*** RECORDED DATA Section Begins ***

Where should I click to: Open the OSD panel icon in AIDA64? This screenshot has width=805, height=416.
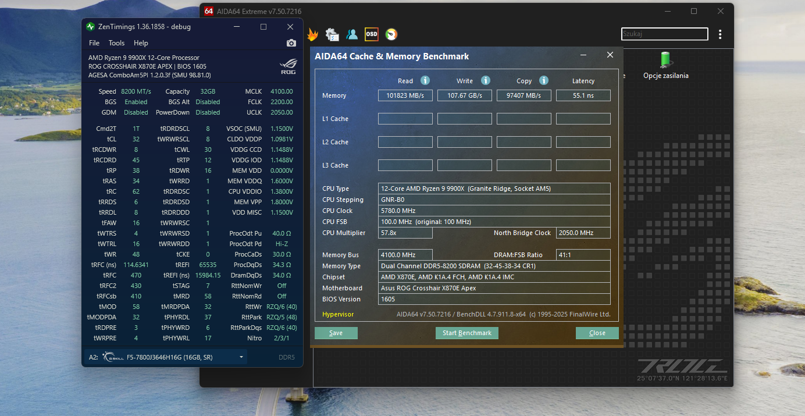(x=371, y=34)
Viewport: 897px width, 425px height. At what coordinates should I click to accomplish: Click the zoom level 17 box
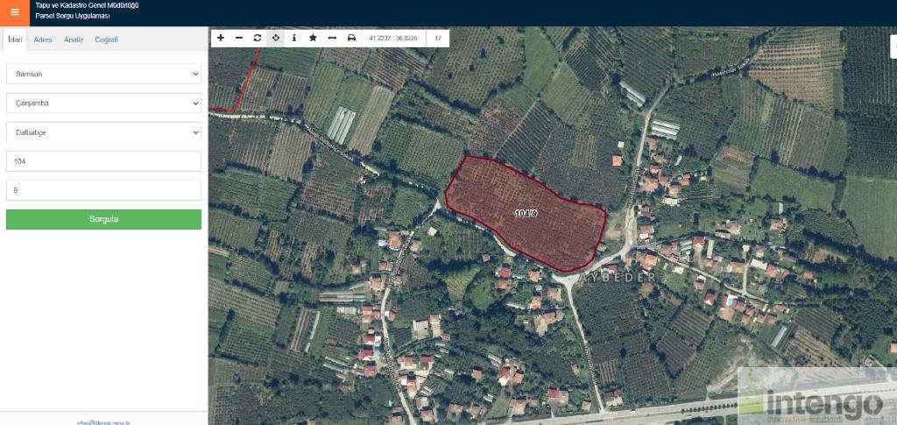(x=437, y=38)
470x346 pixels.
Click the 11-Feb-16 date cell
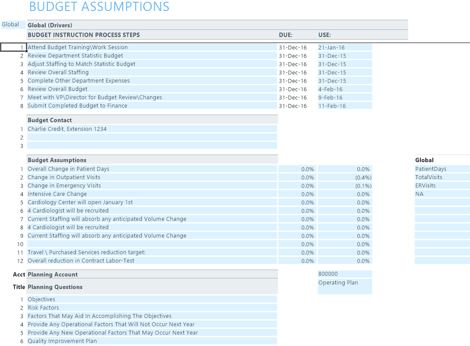tap(345, 106)
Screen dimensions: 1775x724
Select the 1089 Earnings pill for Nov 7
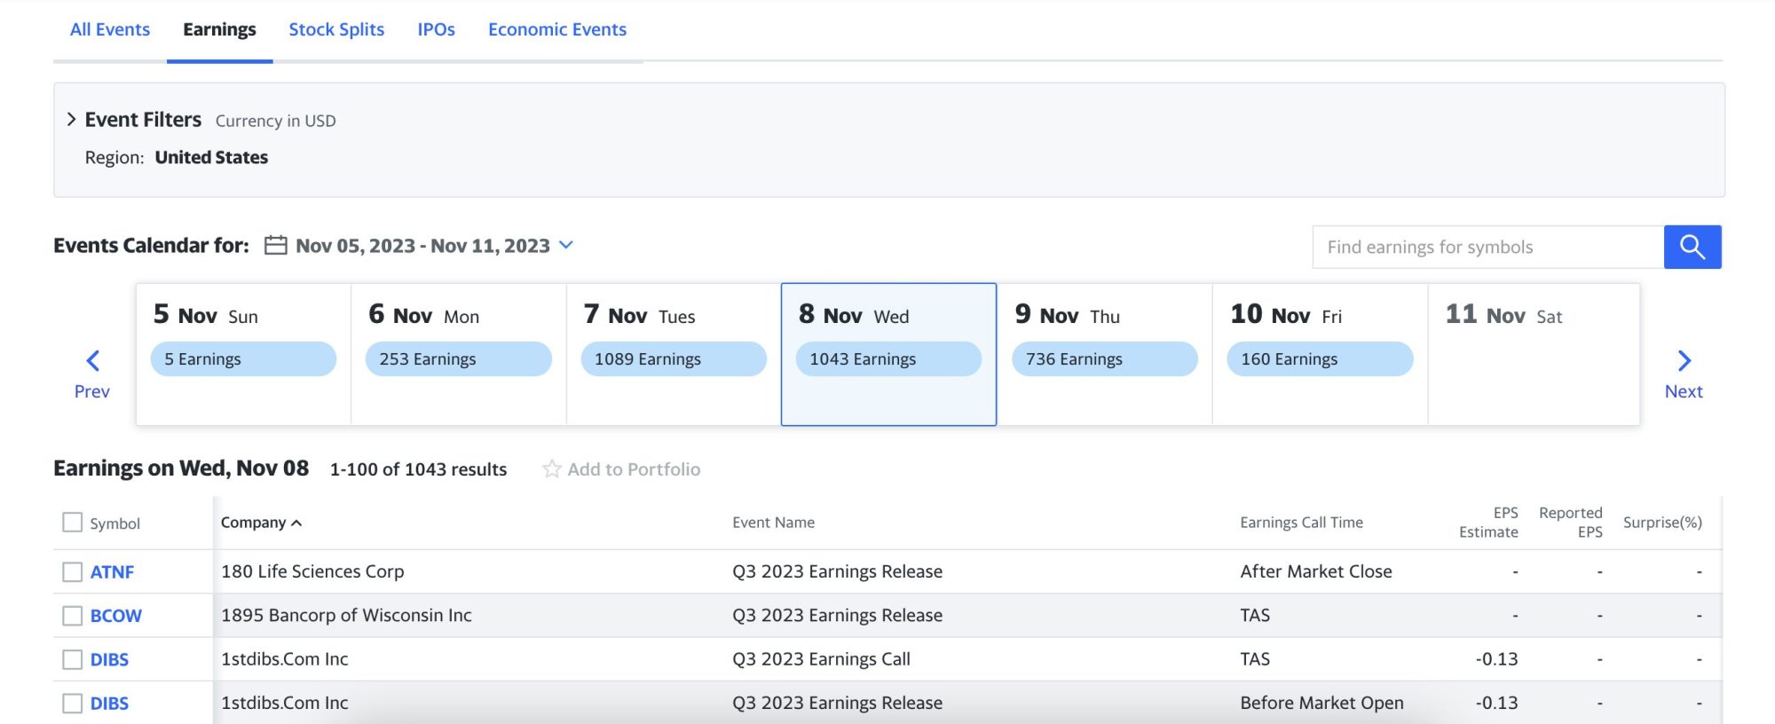tap(673, 359)
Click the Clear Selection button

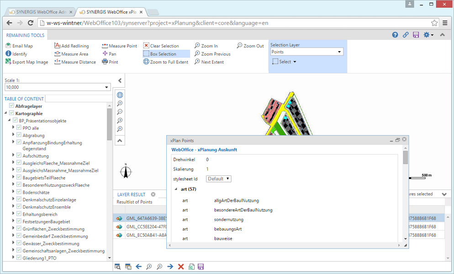pos(163,46)
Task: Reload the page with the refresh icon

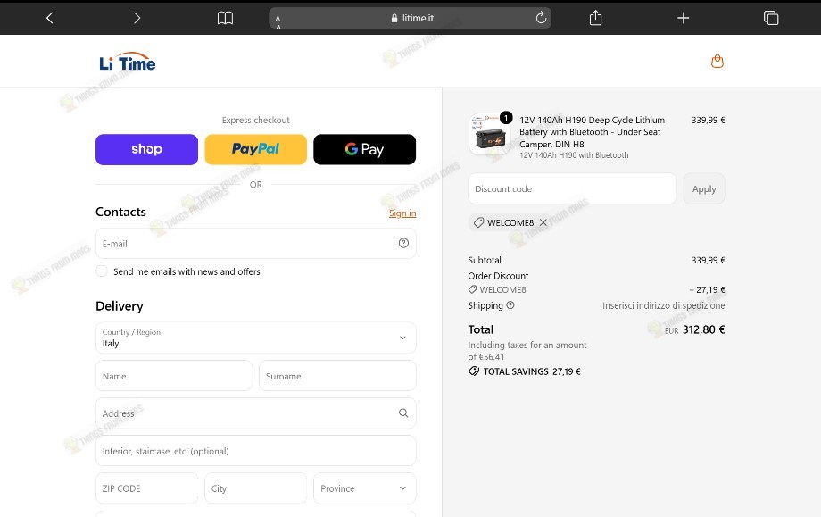Action: (x=541, y=18)
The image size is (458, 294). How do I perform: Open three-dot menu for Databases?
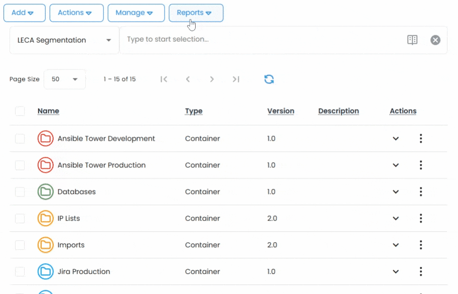coord(420,191)
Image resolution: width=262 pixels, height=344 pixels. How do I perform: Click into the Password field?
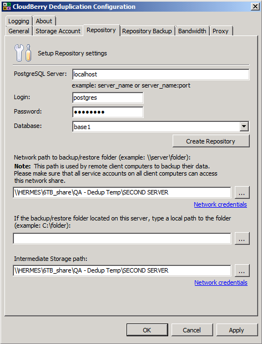[108, 112]
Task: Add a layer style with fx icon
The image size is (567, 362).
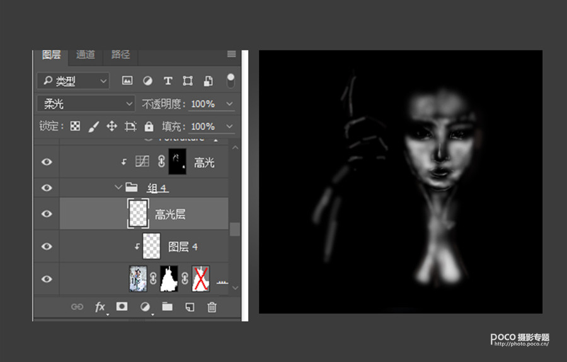Action: coord(100,307)
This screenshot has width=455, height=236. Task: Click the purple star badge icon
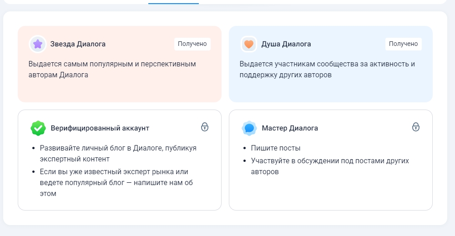[38, 44]
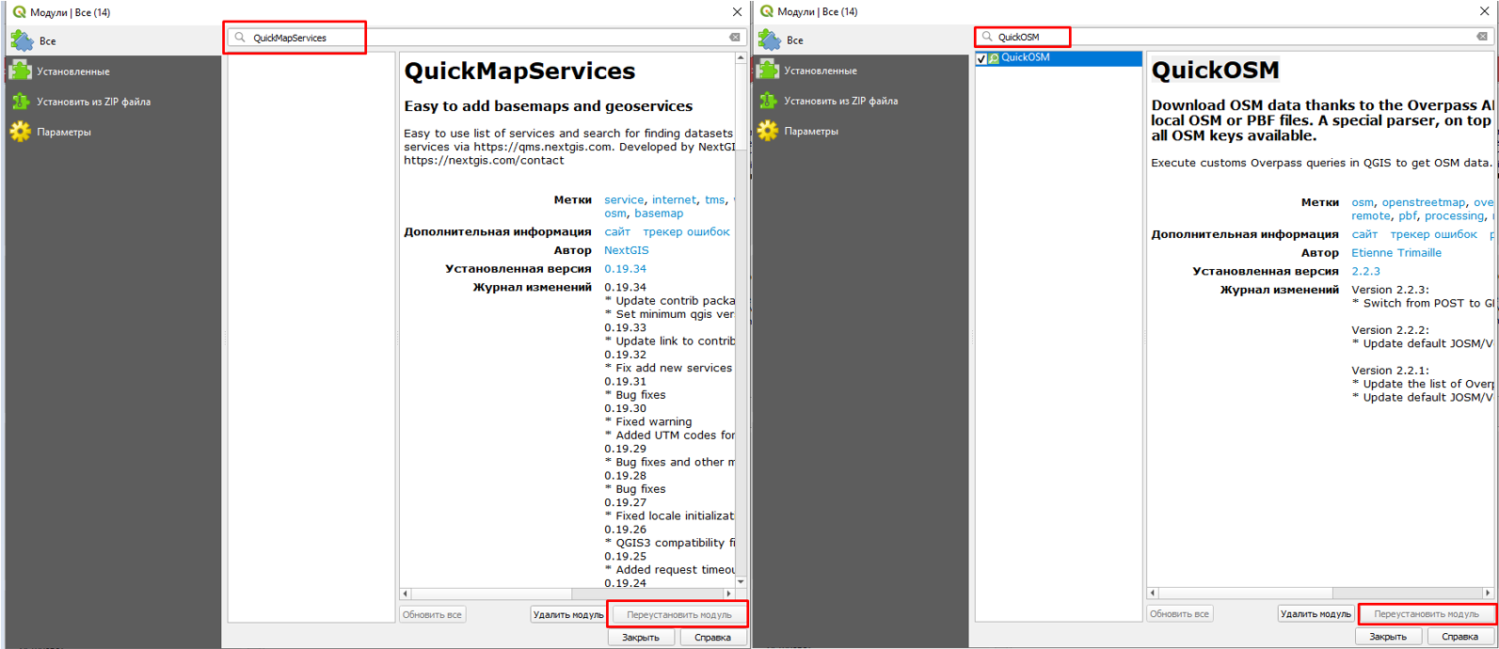Click Удалить модуль for QuickOSM

1315,614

*** RECORDED DATA Section Ends ***

→ TASK DETAILS: The answer must be an exact transcription of the lines from the one holding "Select the 1089 Earnings pill for Nov 7" to the last line of the entries above, with no pictures and nothing else.

→ ANSWER SECTION:
Select the 1089 Earnings pill for Nov 7
tap(673, 359)
Click the Clear Selection button

pos(163,46)
Task: Reload the page with the refresh icon

Action: (x=541, y=18)
The image size is (458, 294). How do I perform: Open three-dot menu for Databases?
coord(420,191)
Image resolution: width=262 pixels, height=344 pixels. How do I perform: Click into the Password field?
[108, 112]
Task: Add a layer style with fx icon
The image size is (567, 362).
Action: coord(100,307)
This screenshot has width=455, height=236. Task: Click the purple star badge icon
[38, 44]
Click Удалить модуль for QuickOSM

1315,614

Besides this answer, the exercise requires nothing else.